Task goal:
Copy the part of the items that opens with the line containing "Where should I click to: Open" and closes with the line containing "Action: coord(37,30)", renaming "dropdown" to "drop-down menu" and leaving everything else unchanged. Omit the pictures from your copy.

Data supplied:
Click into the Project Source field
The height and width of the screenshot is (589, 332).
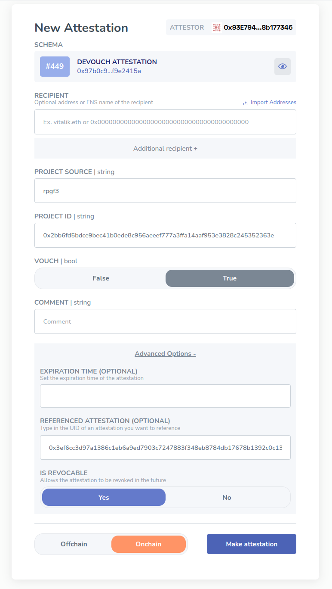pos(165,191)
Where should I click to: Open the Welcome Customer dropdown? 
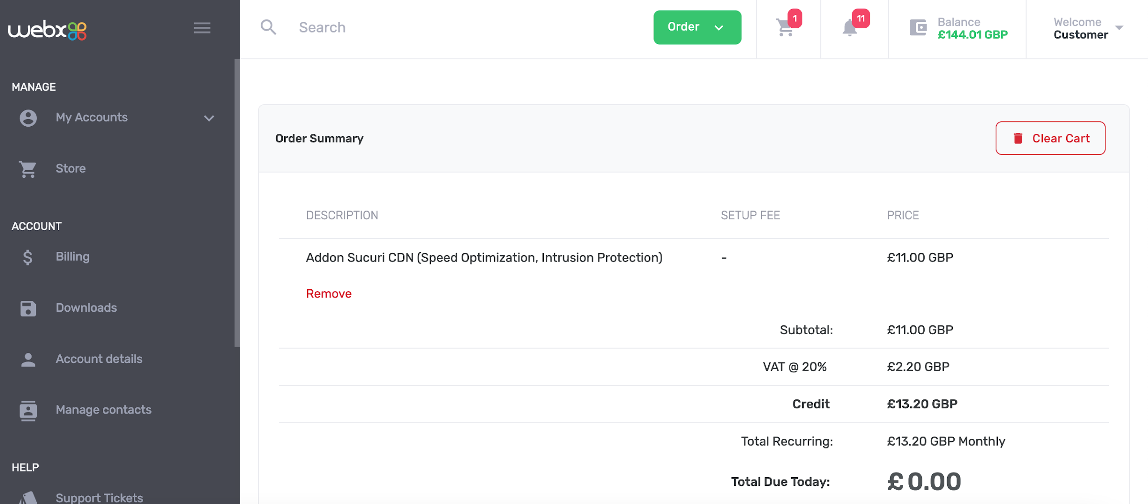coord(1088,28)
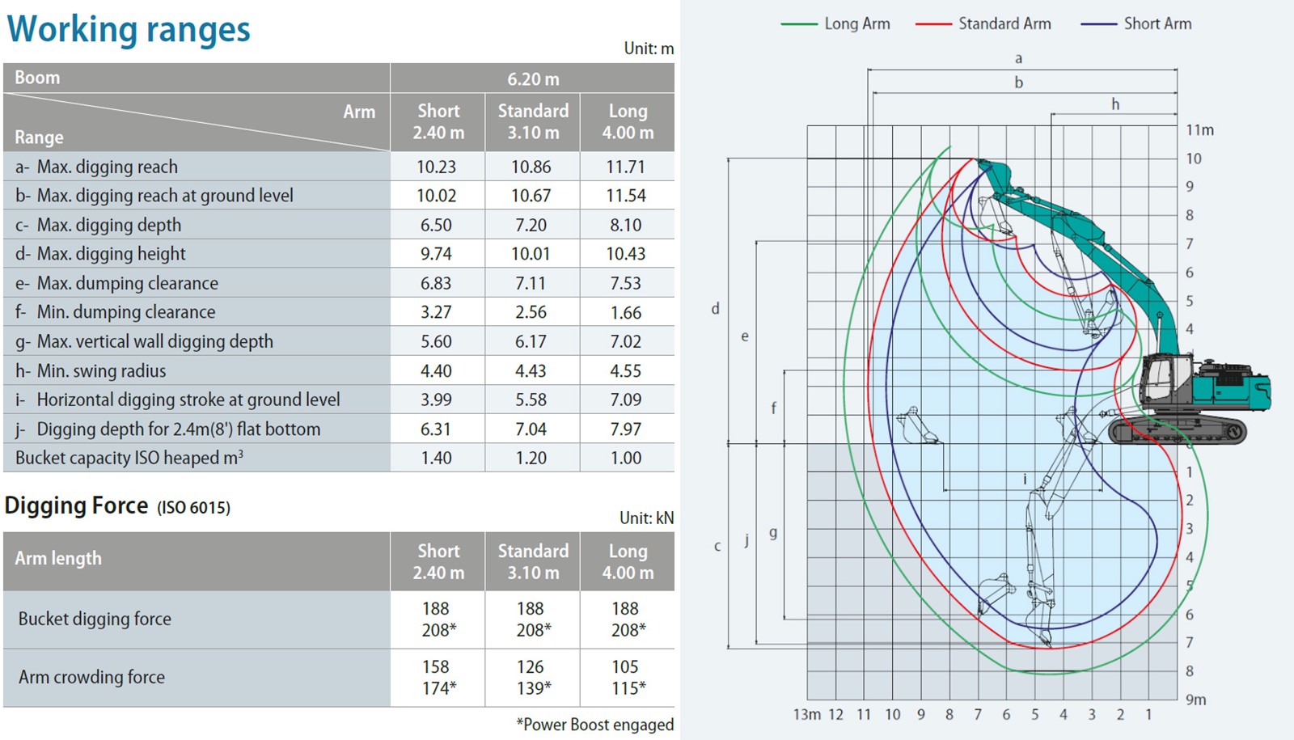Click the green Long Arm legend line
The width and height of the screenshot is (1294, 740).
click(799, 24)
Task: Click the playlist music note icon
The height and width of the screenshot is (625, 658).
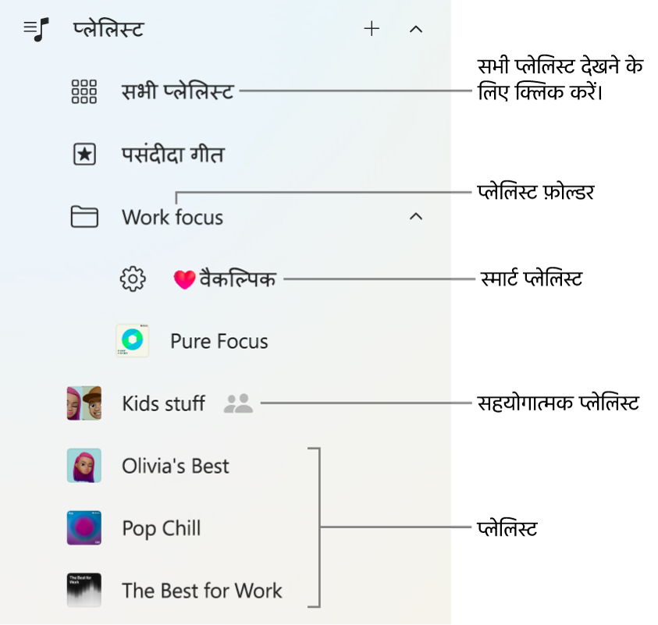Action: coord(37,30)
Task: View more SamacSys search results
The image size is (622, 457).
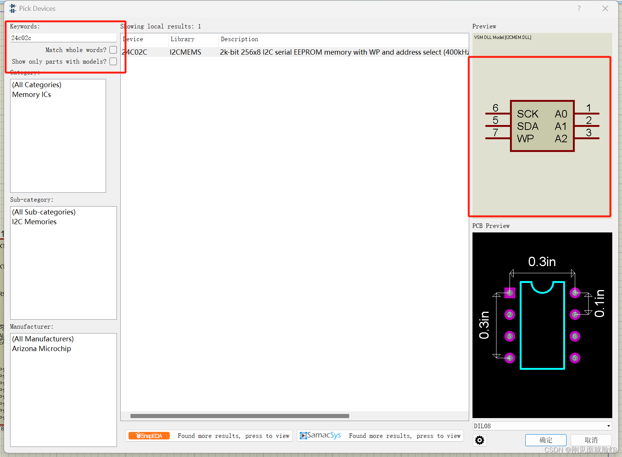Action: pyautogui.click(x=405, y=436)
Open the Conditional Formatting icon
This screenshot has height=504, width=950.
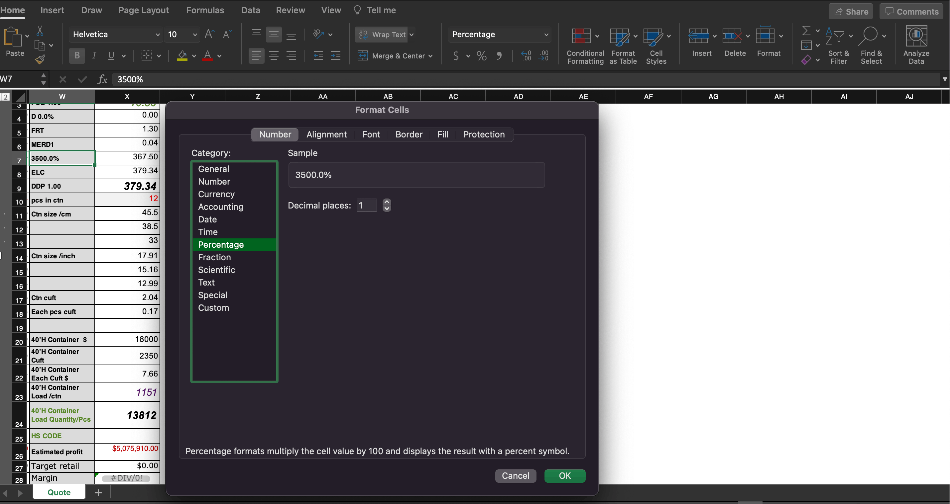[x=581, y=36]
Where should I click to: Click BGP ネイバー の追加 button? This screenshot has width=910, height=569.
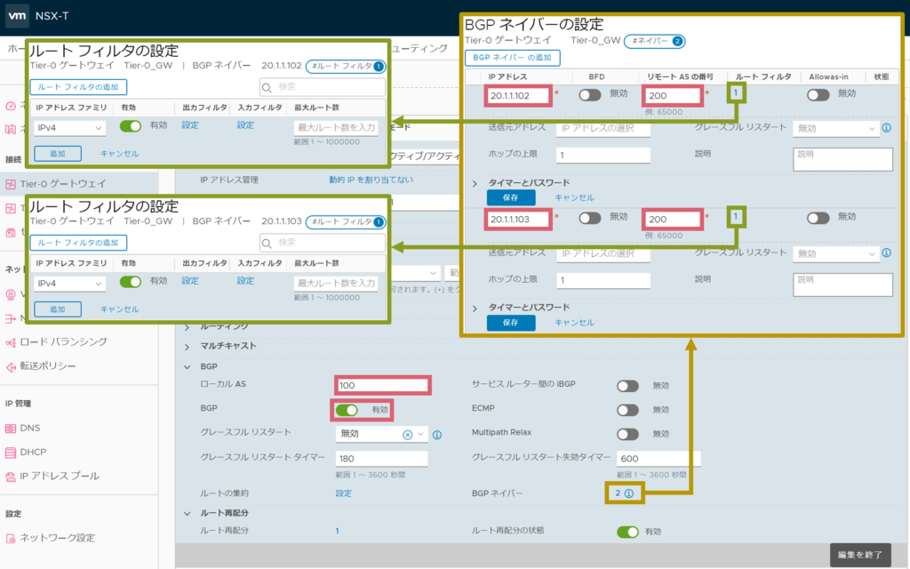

Finished answer:
Where should I click to: Open the Welcome Customer drop-down menu? 
coord(1088,28)
Click the green Long Arm legend line
The width and height of the screenshot is (1294, 740).
click(799, 24)
Task: Click the playlist music note icon
The height and width of the screenshot is (625, 658).
Action: coord(37,30)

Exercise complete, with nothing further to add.